====== Textauszug

Aufwändige Freizeitinstallationen an Bord – Diskotheken, Theater oder Einkaufszentren, Pools, Kletterwände oder Fitness-Center, Golfsimulatoren, Go Kart-Rennen oder neuerdings sogar Achterbahnen – lassen das Programmangebot als primär nach innen gerichtet erscheinen, die Meere werden ebenso zur Nebensache wie die angefahrenen Urlaubsorte. Weil diese zunehmend unter den nur kurz an Land gespülten Menschenmassen ächzen, beginnen manche Städte bekanntlich, sich zu wehren, nicht zuletzt auch wegen der erheblichen Schadstoff-, Müll- und Lärm-Emissionen, die die schwimmenden Massenpassagierhaltungs-Käfige ihnen bescheren. Gekonnt bissig geißelt Meyer-Hentrich auch hier die pseudogrünen Bemühungen der Reedereien um Image-Politur.
Wer sich nicht wehren kann, das sind sensible Regionen wie Arktis oder Antarktis, die zunehmend ebenso überschwemmt werden. Wehrlos sind aber auch die Passagiere selbst an Bord der schwimmenden Kabinenburgen: An deren Sicherheit zweifelt der Autor recht massiv und belegt detailliert, „dass Unglücke, Notfälle … keine Seltenheit sind, Katastrophen oft nur um Haaresbreite vermieden werden können“. Wobei sich seine Zweifel nicht nur auf natürliche Ereignisse oder nautische Fehler fokussieren, sondern Piraterie ebenso einbeziehen wie bordinterne Kriminalität oder Krankheiten.

============

- _Aufgaben_:
1: Nenne alle Dinge, auf die sich laut dem Textauszug die Zweifel des Autors an der Sicherheit der Passagiere beziehen.
2: Welche sensiblen Regionen werden laut dem Textauszug zunehmend ebenso überschwemmt?

====== Datensätze

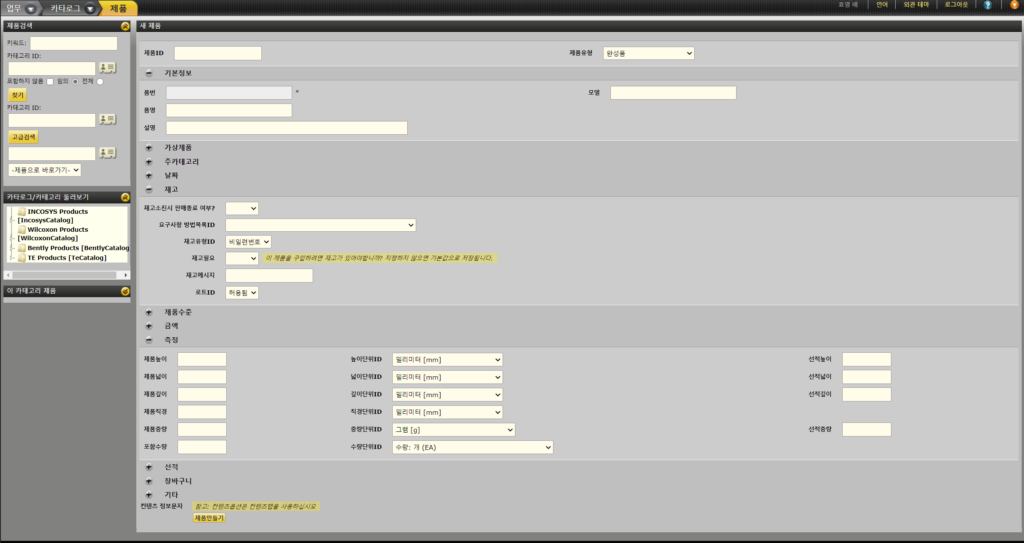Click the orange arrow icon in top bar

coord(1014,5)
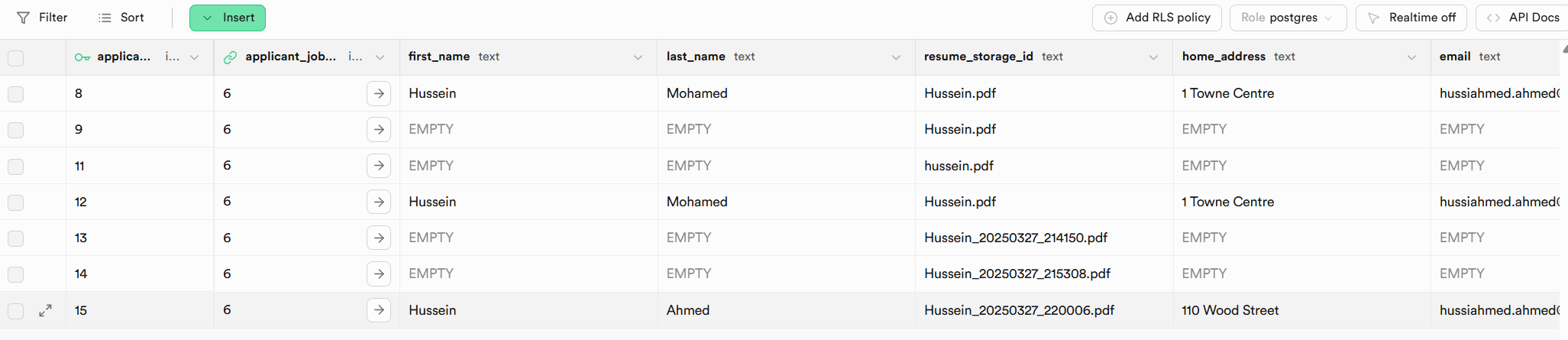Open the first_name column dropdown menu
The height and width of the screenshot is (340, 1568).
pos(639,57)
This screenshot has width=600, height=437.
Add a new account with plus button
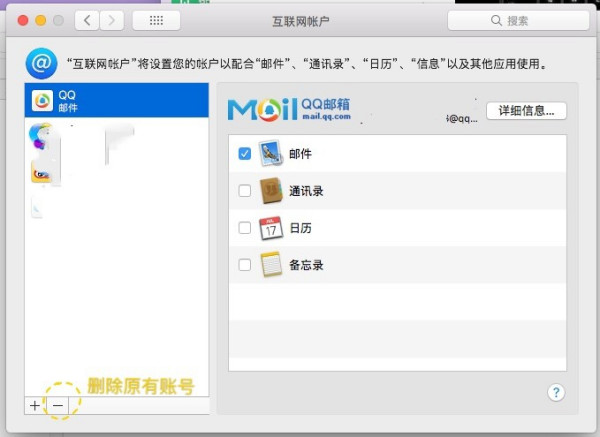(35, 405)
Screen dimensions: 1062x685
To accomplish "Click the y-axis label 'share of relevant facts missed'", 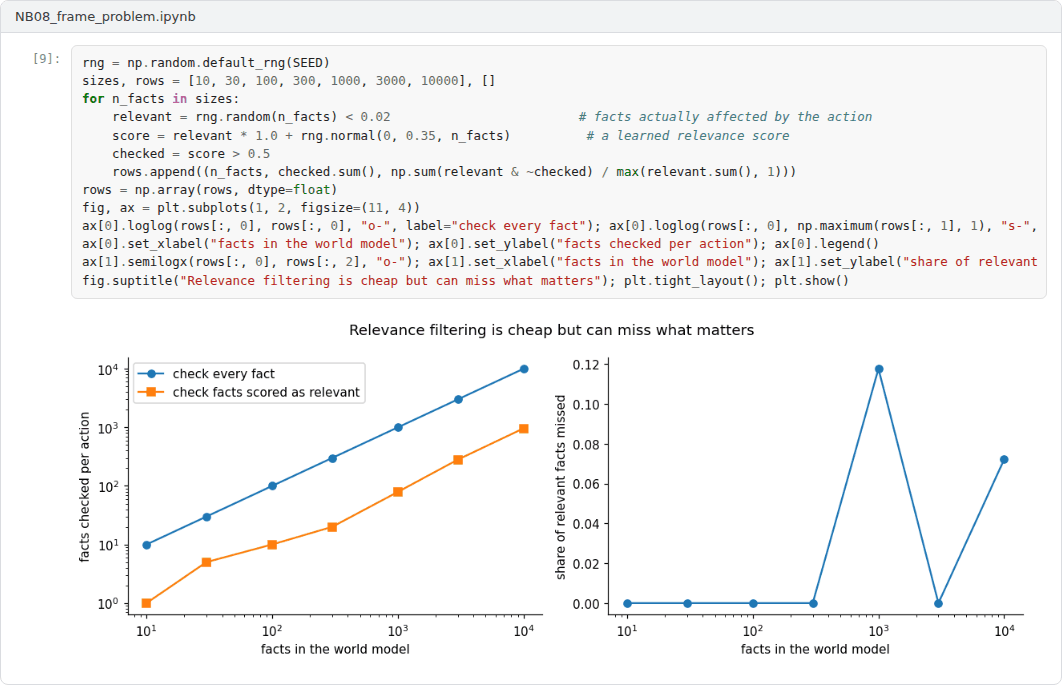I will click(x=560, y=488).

============

- _Lösungen_:
1: natürliche Ereignisse, nautische Fehler, Piraterie, bordinterne Kriminalität, Krankheiten

2: Die Arktis und die Antarktis.